→ Description of the task: From the data underneath, reproduce exactly the stretch that begins at the line with "Models (969, 1147)" and ends after the line with "Tottenham Hotspur FC (1013, 1597)".

→ Supplied information:
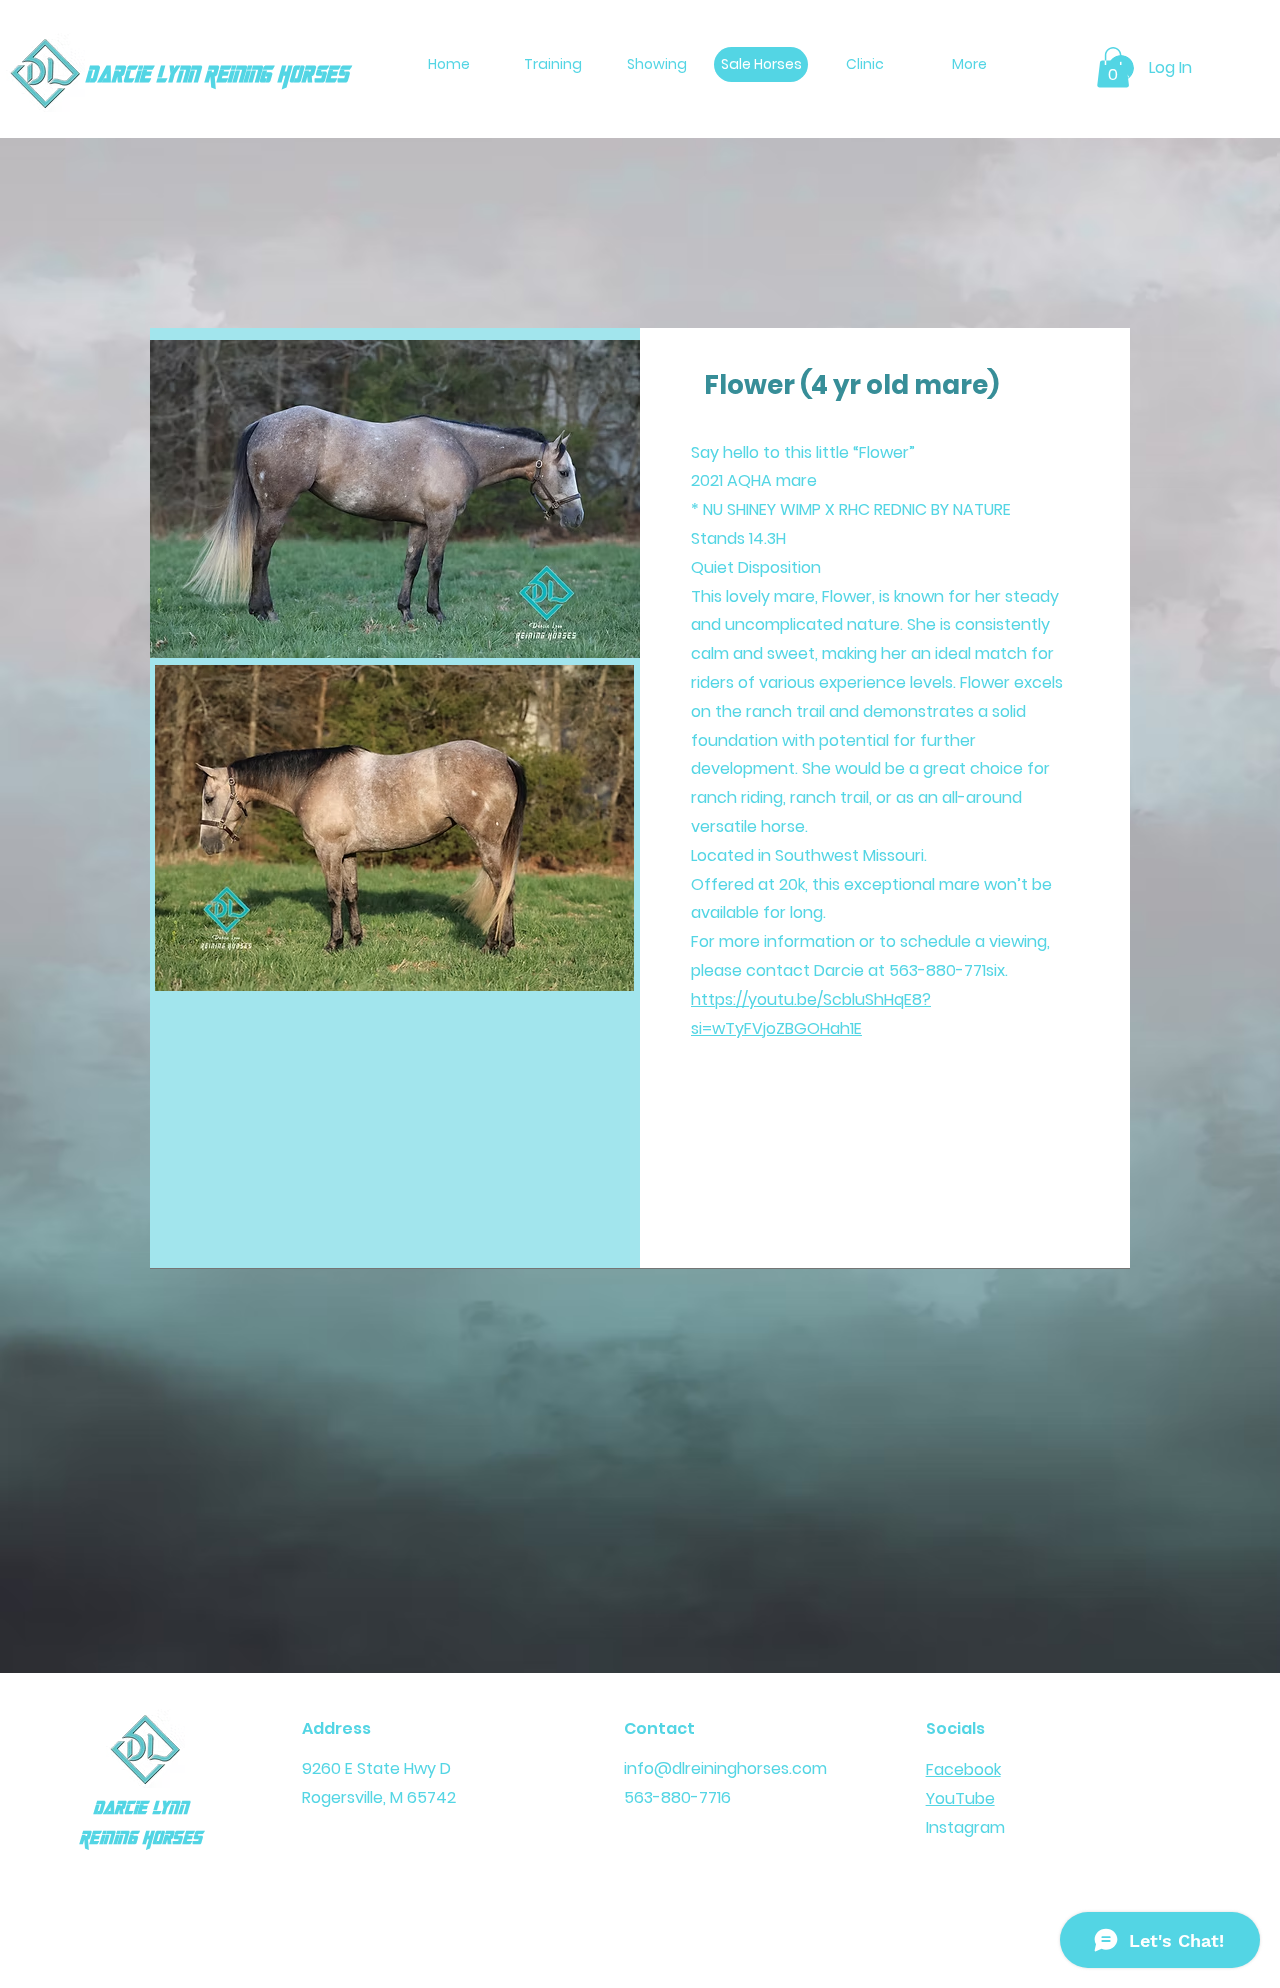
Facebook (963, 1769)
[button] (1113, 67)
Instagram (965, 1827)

--

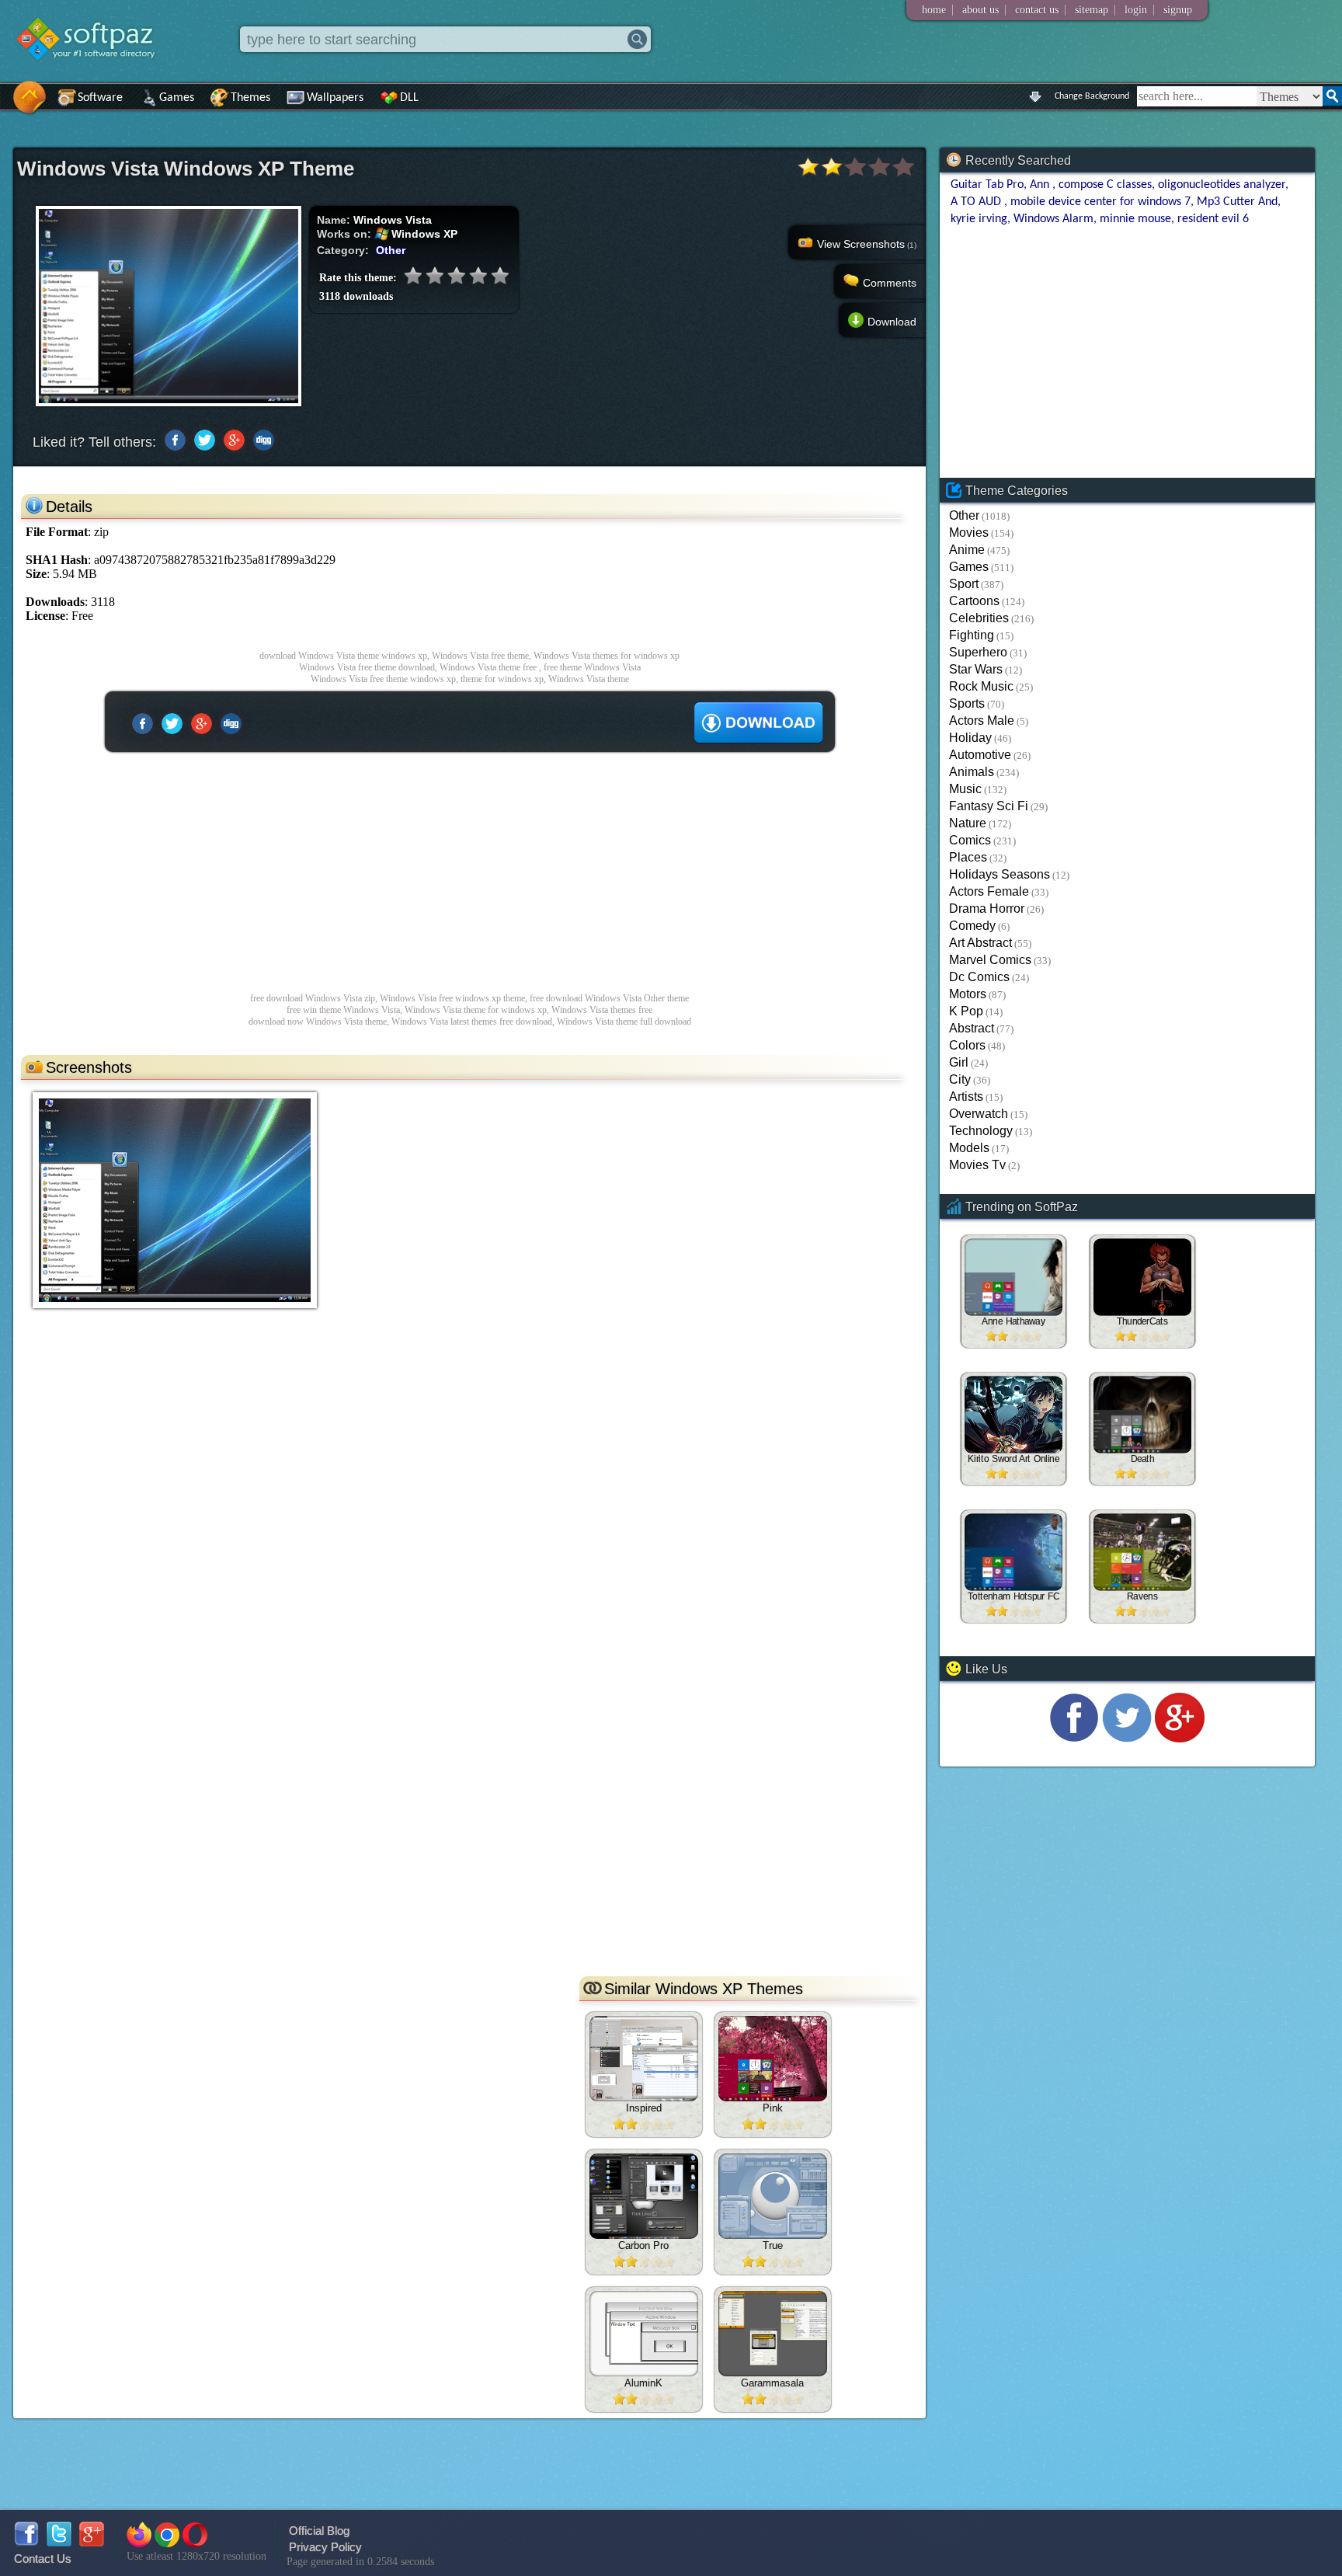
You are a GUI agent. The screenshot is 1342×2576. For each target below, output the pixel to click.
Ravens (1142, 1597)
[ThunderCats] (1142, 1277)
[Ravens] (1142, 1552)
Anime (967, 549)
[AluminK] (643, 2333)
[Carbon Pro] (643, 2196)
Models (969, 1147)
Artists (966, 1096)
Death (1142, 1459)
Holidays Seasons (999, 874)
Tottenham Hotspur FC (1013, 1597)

→ Answer space:
Models (969, 1147)
Artists (966, 1096)
Death (1142, 1459)
Holidays Seasons (999, 874)
Tottenham Hotspur FC (1013, 1597)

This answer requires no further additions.